How to Handle Pagination¶
Alpha Status
pyvider is in alpha. This guide covers stable functionality.
Handle paginated API responses in data sources to fetch large result sets efficiently.
Basic Pagination Pattern¶
import attrs
import httpx
from pyvider.data_sources import register_data_source, BaseDataSource
from pyvider.schema import s_data_source, a_str, a_num, a_list, PvsSchema
@attrs.define
class PaginatedQueryConfig:
endpoint: str
limit: int = 100 # Max results to fetch
@attrs.define
class PaginatedQueryData:
id: str
items: list[dict]
total_fetched: int
has_more: bool
@register_data_source("paginated_query")
class PaginatedQuery(BaseDataSource):
config_class = PaginatedQueryConfig
state_class = PaginatedQueryData
@classmethod
def get_schema(cls) -> PvsSchema:
return s_data_source({
"endpoint": a_str(required=True),
"limit": a_num(default=100),
"id": a_str(computed=True),
"items": a_list(a_map(a_str()), computed=True),
"total_fetched": a_num(computed=True),
"has_more": a_bool(computed=True),
})
async def read(self, config: PaginatedQueryConfig) -> PaginatedQueryData:
all_items = []
page = 1
has_more = True
async with httpx.AsyncClient() as client:
while has_more and len(all_items) < config.limit:
response = await client.get(
f"https://api.example.com{config.endpoint}",
params={"page": page, "per_page": 100}
)
data = response.json()
all_items.extend(data["items"])
has_more = data.get("has_more", False)
page += 1
# Stop if we have enough
if len(all_items) >= config.limit:
break
return PaginatedQueryData(
id=f"{config.endpoint}:{config.limit}",
items=all_items[:config.limit],
total_fetched=len(all_items[:config.limit]),
has_more=has_more,
)
Token-Based Pagination¶
Many APIs use cursor/token-based pagination:
async def read(self, config: Config) -> Data:
all_items = []
next_token = None
async with httpx.AsyncClient() as client:
while len(all_items) < config.limit:
params = {"limit": min(100, config.limit - len(all_items))}
if next_token:
params["next_token"] = next_token
response = await client.get(
f"https://api.example.com{config.endpoint}",
params=params
)
data = response.json()
all_items.extend(data["items"])
next_token = data.get("next_token")
# No more pages
if not next_token:
break
return Data(
id=f"{config.endpoint}:{config.limit}",
items=all_items,
total_fetched=len(all_items),
)
Offset-Based Pagination¶
Traditional offset/limit pagination:
async def read(self, config: Config) -> Data:
all_items = []
offset = 0
page_size = 100
async with httpx.AsyncClient() as client:
while len(all_items) < config.limit:
fetch_size = min(page_size, config.limit - len(all_items))

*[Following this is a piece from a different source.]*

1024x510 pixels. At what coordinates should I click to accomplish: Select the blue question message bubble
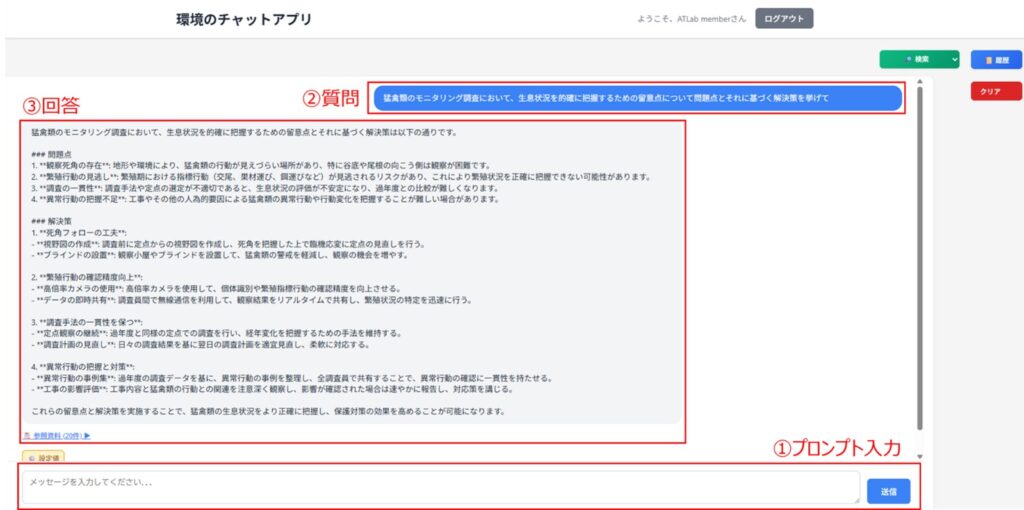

response = await client.get(
f"https://api.example.com{config.endpoint}",
params={"offset": offset, "limit": fetch_size}
)
data = response.json()
items = data.get("items", [])
if not items:
break # No more results
all_items.extend(items)
offset += len(items)
# Got fewer than requested = last page
if len(items) < fetch_size:
break
return Data(
id=f"{config.endpoint}:{config.limit}",
items=all_items,
total_fetched=len(all_items),
)
Link Header Pagination¶
Some APIs use HTTP Link headers (like GitHub):
import httpx
from urllib.parse import parse_qs, urlparse
async def read(self, config: Config) -> Data:
all_items = []
url = f"https://api.example.com{config.endpoint}"

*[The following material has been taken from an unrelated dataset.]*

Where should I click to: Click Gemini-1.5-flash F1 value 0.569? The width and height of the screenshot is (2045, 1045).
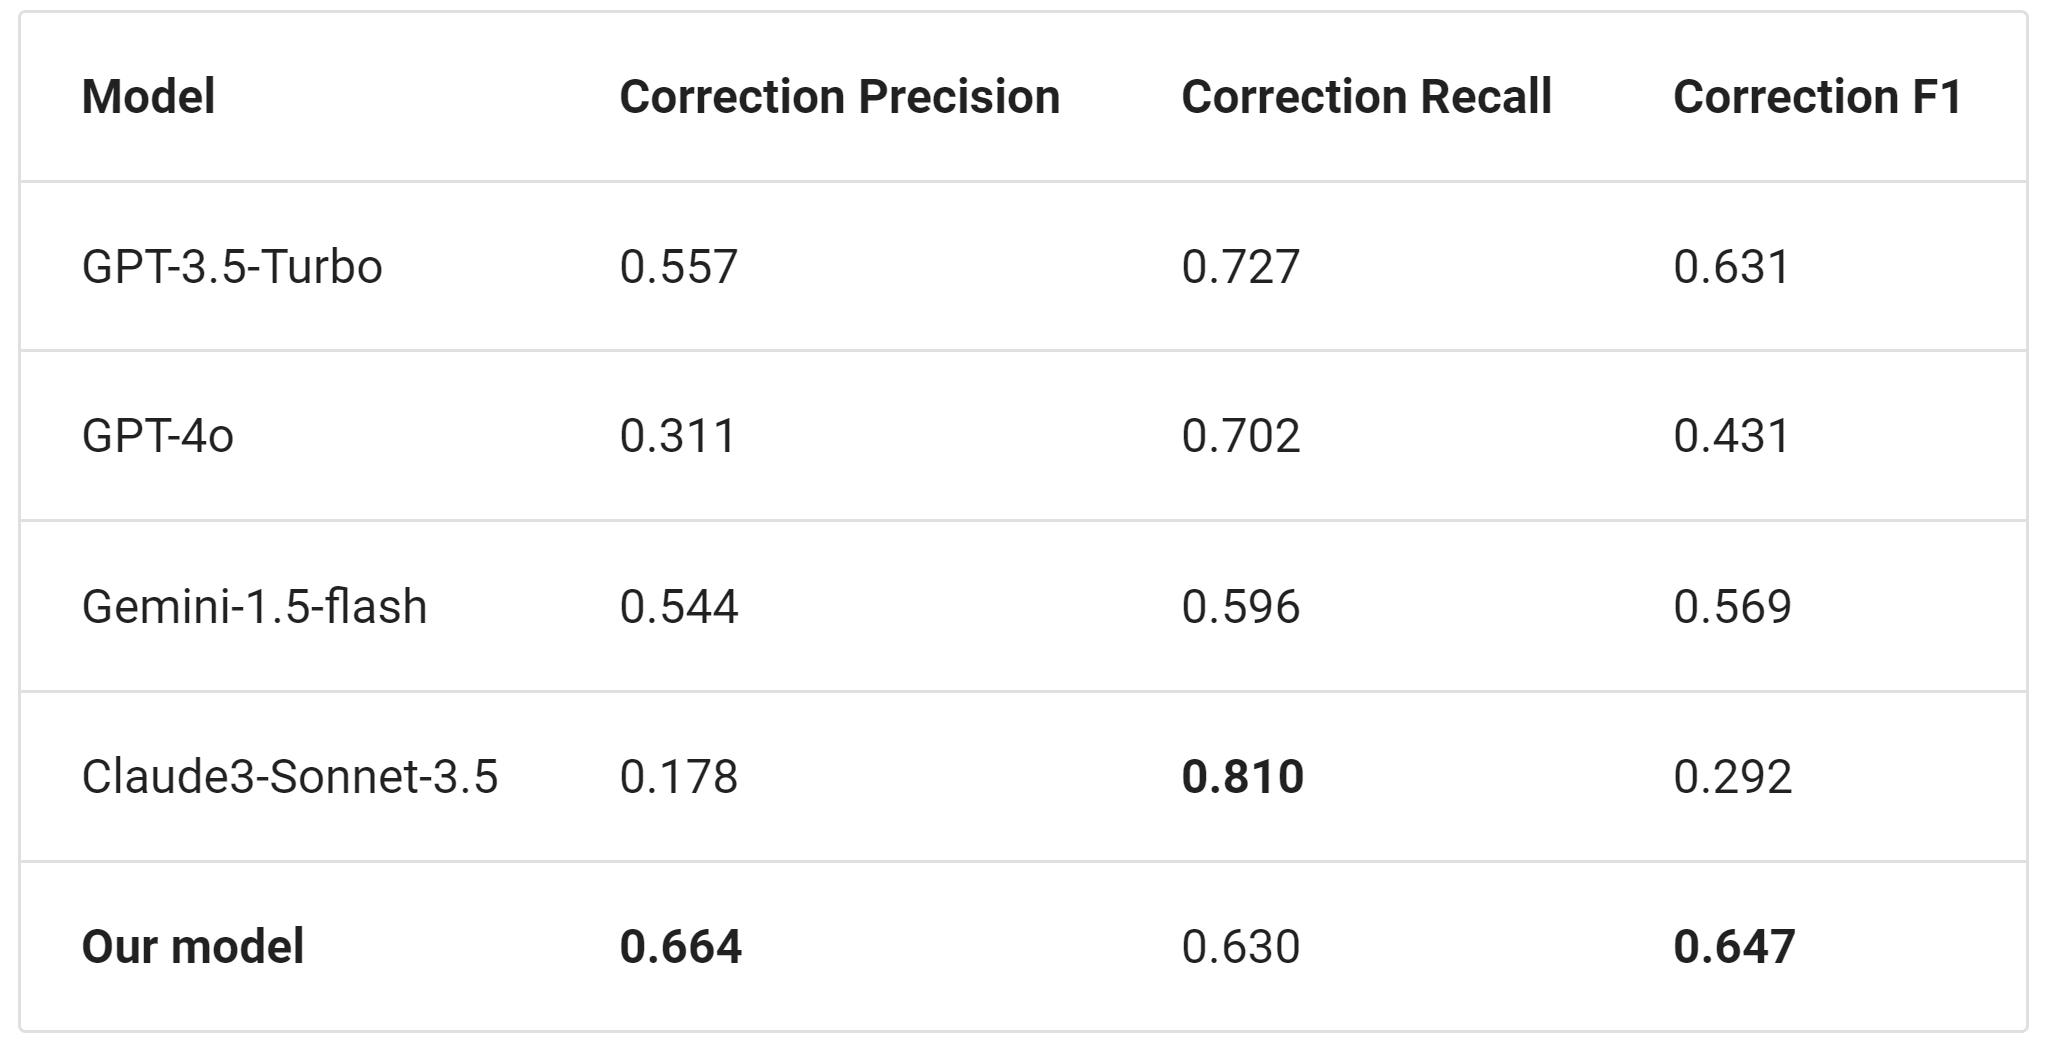coord(1732,607)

async with httpx.AsyncClient() as client:
while url and len(all_items) < config.limit:
response = await client.get(url, params={"per_page": 100})
data = response.json()
all_items.extend(data)
# Parse Link header for next page
link_header = response.headers.get("Link", "")
url = None
for link in link_header.split(","):
if 'rel="next"' in link:
url = link.split(";")[0].strip("<> ")
break
if len(all_items) >= config.limit:
break
return Data(
id=f"{config.endpoint}:{config.limit}",
items=all_items[:config.limit],
total_fetched=len(all_items[:config.limit]),
)
Parallel Pagination¶
Fetch multiple pages concurrently (be careful with rate limits):
import asyncio
async def read(self, config: Config) -> Data:
# Determine total pages needed
pages_needed = (config.limit + 99) // 100 # Round up
async with httpx.AsyncClient() as client:
# Create tasks for each page
tasks = [
self._fetch_page(client, config.endpoint, page)

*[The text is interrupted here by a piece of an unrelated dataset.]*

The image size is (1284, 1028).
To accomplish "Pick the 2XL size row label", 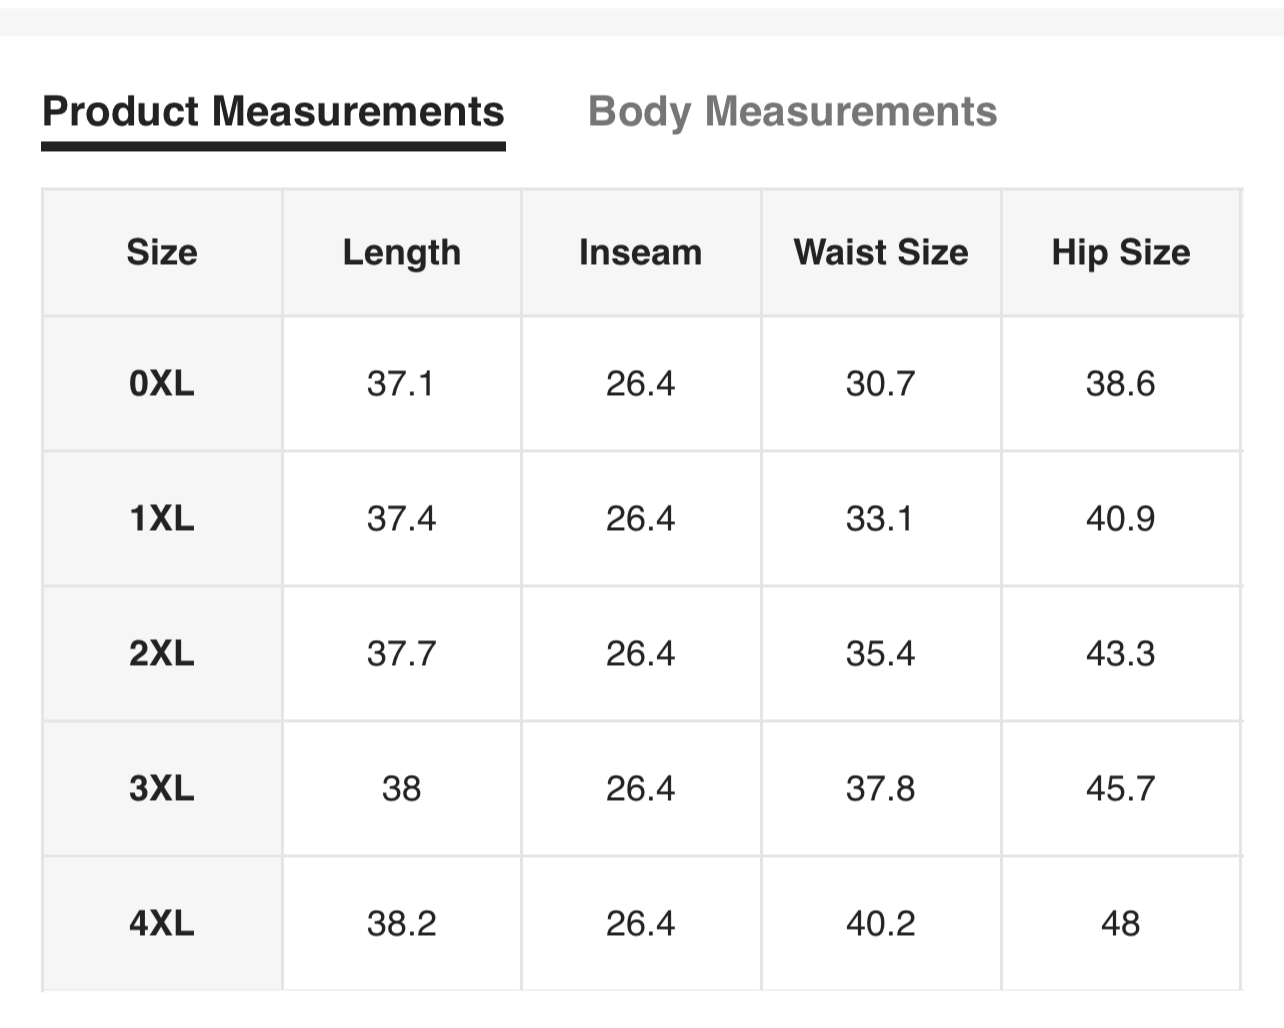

for page in range(1, pages_needed + 1)
]
# Fetch all pages concurrently
results = await asyncio.gather(*tasks, return_exceptions=True)
# Combine results
all_items = []
for result in results:
if isinstance(result, Exception):
continue # Skip failed pages
all_items.extend(result)
return Data(
id=f"{config.endpoint}:{config.limit}",
items=all_items[:config.limit],
total_fetched=len(all_items[:config.limit]),
)
async def _fetch_page(
self,
client: httpx.AsyncClient,
endpoint: str,
page: int
) -> list[dict]:
"""Fetch a single page."""
response = await client.get(
f"https://api.example.com{endpoint}",
params={"page": page, "per_page": 100}
)
data = response.json()
return data.get("items", [])
Rate Limiting¶
Handle API rate limits during pagination:
import asyncio
from datetime import datetime, timedelta
class RateLimitedQuery(BaseDataSource):
def __init__(self):
super().__init__()
self._last_request = None
self._min_interval = timedelta(milliseconds=100) # 10 req/sec
async def _wait_for_rate_limit(self):
"""Ensure we don't exceed rate limit."""
if self._last_request:
elapsed = datetime.now() - self._last_request
if elapsed < self._min_interval:
wait_time = (self._min_interval - elapsed).total_seconds()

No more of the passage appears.